The father-in-law, the childless Landgrave Victor Amadeus von Hessen-Rotenburg (1779–1834), had decided to sell his allodial property - Ratibor in Silesia, Corvey in Westphalia and Treffurt in the administrative district of Erfurt - the two eldest sons of Prince Franz-Joseph to inherit. Hohenlohe spent most of his childhood with him in Rotenburg an der Fulda and in Schillingsfürst Castle near Rothenburg ob der Tauber in Middle Franconia .

His nephew Konrad zu Hohenlohe-Schillingsfürst served briefly in 1906 as the Imperial and Royal Minister-President of Austria-Hungary .

education

From 1832 on, he attended grammar school in Ansbach and the royal grammar school in Erfurt . Since 1837 he studied at Göttingen , Bonn , Lausanne , Heidelberg and then again in Bonn Law . A few months after his father's death, he passed the auscultation exam in Koblenz (April 3, 1841) .

In a contract of inheritance, the brothers had divided the estate of their father and uncle in such a way that Clovis got the rule of Corvey, Viktor the Duchy of Ratibor and Philipp Ernst the rule of Schillingsfürst. From 1842, Clovis zu Hohenlohe-Schillingsfürst strove for a diplomatic career, initially in Prussia, where he now lived. He hoped to be able to skip the necessary training period in the judiciary and with the government by submitting a petition to Friedrich Wilhelm IV . However, the application failed due to an objection from the Ministry of Foreign Affairs.

In April 1842 he joined the court in Koblenz as an auscultator, and in August 1843 he passed the second legal examination. He then worked as a trainee lawyer with the government in Potsdam . This step into the non-diplomatic civil service was very unusual for a gentleman who saw himself as being on an equal footing with the ruling houses. However, even during his training, Hohenlohe-Schillingsfürst took it for granted that he would dine with the king ( Friedrich Wilhelm IV. ) Every week as an equal .
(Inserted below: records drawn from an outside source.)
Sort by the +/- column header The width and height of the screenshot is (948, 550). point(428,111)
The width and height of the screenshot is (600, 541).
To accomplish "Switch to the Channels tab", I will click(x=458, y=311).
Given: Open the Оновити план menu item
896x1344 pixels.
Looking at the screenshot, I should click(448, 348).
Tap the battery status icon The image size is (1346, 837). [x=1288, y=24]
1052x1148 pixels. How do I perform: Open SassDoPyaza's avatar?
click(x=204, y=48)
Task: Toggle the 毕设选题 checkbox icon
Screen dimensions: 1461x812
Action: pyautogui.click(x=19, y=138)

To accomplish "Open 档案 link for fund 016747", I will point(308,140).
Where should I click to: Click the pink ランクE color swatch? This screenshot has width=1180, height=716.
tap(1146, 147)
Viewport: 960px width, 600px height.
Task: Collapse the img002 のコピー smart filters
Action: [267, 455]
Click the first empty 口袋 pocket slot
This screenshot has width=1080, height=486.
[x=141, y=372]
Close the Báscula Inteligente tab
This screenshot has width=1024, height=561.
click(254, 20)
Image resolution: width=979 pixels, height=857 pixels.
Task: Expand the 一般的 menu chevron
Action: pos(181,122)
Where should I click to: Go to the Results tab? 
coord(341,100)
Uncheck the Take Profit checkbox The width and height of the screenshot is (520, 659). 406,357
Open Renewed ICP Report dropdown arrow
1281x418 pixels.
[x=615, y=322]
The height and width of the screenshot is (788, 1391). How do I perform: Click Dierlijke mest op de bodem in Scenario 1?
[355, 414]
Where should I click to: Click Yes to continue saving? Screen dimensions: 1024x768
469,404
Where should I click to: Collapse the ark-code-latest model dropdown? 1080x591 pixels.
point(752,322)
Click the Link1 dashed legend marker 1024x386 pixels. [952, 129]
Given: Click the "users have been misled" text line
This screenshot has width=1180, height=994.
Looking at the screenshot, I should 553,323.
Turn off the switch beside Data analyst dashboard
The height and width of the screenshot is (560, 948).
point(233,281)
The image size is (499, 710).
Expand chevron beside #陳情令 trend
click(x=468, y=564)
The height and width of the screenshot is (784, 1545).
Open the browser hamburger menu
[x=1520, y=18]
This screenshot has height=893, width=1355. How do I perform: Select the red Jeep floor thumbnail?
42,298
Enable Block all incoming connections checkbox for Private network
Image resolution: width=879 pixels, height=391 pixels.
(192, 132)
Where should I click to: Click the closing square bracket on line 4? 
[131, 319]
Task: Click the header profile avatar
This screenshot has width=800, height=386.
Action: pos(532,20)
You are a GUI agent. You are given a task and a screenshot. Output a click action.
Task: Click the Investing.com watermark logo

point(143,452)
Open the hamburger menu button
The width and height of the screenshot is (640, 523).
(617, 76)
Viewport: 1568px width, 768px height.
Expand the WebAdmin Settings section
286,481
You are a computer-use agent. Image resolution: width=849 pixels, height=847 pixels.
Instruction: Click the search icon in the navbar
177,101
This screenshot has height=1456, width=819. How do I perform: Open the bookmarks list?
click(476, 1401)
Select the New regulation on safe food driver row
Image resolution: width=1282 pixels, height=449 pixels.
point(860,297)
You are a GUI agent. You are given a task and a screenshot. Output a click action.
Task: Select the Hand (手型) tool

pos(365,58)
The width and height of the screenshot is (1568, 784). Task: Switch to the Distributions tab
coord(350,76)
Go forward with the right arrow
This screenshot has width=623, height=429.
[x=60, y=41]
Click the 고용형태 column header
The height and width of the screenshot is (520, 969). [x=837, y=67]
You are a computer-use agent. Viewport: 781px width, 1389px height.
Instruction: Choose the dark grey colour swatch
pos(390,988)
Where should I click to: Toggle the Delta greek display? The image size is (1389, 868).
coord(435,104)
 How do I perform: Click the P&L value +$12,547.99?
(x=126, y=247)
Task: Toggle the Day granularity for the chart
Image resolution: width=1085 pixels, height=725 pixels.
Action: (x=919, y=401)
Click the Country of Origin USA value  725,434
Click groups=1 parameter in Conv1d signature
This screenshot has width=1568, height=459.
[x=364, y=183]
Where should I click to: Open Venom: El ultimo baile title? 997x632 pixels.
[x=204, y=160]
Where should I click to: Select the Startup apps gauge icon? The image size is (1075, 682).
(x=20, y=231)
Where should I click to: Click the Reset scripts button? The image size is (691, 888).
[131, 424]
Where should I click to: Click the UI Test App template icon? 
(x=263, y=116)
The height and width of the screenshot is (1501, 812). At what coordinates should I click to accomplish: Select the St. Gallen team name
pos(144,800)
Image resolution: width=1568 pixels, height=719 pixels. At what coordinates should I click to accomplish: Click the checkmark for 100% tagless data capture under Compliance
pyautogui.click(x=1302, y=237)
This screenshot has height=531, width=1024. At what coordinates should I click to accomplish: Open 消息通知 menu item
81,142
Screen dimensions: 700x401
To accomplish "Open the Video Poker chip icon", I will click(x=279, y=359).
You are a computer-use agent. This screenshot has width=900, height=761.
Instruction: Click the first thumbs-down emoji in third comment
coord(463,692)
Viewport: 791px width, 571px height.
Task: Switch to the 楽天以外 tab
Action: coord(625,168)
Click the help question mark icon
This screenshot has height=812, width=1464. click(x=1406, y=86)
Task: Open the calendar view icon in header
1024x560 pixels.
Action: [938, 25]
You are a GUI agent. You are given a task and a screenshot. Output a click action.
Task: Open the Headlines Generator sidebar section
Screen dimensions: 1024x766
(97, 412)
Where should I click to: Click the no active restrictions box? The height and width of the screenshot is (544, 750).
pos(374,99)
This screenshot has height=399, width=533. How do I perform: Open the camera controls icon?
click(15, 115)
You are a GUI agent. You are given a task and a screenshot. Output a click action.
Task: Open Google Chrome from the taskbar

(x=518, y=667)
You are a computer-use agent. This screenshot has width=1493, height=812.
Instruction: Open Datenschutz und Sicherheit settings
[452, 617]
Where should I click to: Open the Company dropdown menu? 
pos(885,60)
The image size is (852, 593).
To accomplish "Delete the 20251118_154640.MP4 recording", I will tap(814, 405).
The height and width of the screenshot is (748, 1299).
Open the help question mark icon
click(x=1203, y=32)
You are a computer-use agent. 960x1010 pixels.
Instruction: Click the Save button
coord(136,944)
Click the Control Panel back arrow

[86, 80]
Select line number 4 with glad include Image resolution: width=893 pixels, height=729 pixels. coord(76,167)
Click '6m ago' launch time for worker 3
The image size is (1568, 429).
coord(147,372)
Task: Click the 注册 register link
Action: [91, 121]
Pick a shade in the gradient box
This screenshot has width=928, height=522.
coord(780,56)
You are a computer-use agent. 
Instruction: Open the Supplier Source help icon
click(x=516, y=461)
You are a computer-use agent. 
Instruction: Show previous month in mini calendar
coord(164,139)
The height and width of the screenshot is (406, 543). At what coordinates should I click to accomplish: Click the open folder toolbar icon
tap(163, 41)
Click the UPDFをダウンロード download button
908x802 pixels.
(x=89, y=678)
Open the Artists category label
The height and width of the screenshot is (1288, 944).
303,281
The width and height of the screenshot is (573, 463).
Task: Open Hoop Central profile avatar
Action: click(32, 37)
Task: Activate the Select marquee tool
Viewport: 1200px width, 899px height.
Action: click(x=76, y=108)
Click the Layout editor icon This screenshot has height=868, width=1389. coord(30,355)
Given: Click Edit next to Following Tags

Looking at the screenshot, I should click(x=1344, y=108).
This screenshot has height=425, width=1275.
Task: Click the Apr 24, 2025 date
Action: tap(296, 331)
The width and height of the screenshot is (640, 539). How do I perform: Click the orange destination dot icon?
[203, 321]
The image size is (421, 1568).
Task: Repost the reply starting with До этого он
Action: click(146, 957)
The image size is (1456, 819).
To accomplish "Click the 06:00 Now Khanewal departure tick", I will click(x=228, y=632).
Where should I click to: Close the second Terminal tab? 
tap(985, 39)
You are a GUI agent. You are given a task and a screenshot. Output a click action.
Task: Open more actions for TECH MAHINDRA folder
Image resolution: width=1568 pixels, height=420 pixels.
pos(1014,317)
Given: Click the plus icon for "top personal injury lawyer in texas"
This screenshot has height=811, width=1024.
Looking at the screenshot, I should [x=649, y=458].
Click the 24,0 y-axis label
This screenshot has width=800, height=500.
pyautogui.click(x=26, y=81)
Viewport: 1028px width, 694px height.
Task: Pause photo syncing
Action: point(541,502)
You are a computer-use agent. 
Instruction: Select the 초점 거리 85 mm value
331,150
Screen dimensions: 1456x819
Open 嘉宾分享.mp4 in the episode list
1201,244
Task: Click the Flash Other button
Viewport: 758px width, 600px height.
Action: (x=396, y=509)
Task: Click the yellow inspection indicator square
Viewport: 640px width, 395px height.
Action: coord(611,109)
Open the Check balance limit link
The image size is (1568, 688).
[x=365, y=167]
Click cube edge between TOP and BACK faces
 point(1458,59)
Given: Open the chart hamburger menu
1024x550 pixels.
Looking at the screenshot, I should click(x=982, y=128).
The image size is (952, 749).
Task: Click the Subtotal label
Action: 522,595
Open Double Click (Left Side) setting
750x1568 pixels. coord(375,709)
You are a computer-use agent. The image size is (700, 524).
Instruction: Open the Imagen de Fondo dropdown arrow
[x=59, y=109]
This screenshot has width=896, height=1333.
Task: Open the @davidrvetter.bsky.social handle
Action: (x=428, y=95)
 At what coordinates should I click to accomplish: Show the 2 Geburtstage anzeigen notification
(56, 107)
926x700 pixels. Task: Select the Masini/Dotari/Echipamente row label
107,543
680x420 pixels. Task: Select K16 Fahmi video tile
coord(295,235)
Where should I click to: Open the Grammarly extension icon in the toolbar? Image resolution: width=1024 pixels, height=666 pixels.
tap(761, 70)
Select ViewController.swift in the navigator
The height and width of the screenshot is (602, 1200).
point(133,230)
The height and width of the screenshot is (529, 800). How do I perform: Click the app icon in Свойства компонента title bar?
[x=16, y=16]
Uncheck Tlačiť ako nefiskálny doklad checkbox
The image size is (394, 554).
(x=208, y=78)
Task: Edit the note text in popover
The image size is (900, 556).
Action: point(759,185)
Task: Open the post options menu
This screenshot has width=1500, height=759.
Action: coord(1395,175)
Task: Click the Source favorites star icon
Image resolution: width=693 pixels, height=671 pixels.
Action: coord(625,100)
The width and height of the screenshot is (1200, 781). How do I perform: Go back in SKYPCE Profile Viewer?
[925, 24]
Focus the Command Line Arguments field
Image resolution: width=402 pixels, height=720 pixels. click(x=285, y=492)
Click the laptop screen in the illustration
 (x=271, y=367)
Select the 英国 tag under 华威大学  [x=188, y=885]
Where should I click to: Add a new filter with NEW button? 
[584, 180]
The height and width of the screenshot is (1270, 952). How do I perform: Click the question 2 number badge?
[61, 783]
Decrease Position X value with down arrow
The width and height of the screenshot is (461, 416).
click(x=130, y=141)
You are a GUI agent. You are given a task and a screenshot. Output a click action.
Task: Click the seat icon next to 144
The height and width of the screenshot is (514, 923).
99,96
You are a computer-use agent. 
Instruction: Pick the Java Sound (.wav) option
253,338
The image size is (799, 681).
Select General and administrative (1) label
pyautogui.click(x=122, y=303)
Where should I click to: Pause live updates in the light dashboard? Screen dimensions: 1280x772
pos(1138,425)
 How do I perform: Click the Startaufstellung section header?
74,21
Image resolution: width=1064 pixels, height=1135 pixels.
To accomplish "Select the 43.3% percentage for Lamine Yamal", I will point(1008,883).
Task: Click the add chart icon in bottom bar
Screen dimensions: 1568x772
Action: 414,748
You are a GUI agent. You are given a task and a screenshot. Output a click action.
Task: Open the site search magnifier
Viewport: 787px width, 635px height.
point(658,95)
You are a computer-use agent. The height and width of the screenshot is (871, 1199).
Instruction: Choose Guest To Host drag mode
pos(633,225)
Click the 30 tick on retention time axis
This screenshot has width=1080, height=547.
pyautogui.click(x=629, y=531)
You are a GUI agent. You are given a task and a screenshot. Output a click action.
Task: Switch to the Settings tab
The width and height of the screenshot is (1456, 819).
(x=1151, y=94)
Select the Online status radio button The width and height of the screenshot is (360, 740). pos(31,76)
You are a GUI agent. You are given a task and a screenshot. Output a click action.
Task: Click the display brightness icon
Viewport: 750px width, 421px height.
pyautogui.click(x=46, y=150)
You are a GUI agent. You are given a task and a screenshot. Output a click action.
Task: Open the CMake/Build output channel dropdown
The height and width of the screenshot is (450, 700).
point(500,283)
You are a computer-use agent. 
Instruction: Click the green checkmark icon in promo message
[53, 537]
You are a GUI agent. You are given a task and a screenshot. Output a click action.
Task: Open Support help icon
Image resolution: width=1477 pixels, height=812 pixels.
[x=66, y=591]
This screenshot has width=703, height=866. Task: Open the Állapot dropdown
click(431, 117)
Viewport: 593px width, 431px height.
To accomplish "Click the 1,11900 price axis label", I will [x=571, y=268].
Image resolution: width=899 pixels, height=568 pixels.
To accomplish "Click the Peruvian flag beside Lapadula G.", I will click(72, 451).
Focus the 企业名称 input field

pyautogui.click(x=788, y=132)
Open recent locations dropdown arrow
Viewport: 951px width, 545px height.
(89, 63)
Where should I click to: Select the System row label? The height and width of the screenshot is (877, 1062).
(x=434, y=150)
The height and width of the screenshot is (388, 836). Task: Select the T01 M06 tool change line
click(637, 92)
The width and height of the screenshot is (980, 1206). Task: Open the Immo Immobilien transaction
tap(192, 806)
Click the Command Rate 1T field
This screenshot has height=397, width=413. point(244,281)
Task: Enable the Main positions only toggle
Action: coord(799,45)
Politician in Bavaria and during the revolution of 1848/49

When the third of the brothers, Philipp Ernst, died in mid-May 1845, he ceded Corvey to the Duke of Ratibor and took over the Schillingsfürst family business. Since he had thus become resident in Bavaria, he resigned from the Prussian civil service in 1846. By transferring the rule of Schillingsfürst to him, he became a hereditary member in the Bavarian Chamber of Reichsräte (the first chamber of the state parliament ). There he represented a liberal policy aimed at the unification of Germany and fought against the Austrian ultramontane trend. Within the chamber, however, he remained without any major response to his ideas.

During the revolution of 1848 he supported the Frankfurt National Assembly and the provisional central authority . First of all, he brought the official news of the arrival of the imperial administrator Archduke Johann to the governments in Athens , Rome and Florence . In 1849 he was the Reich envoy to London . Hohenlohe-Schillingsfürst saw the revolution as an opportunity to achieve German unity. He was very close to the draft constitution by Friedrich Christoph Dahlmann (1785–1860).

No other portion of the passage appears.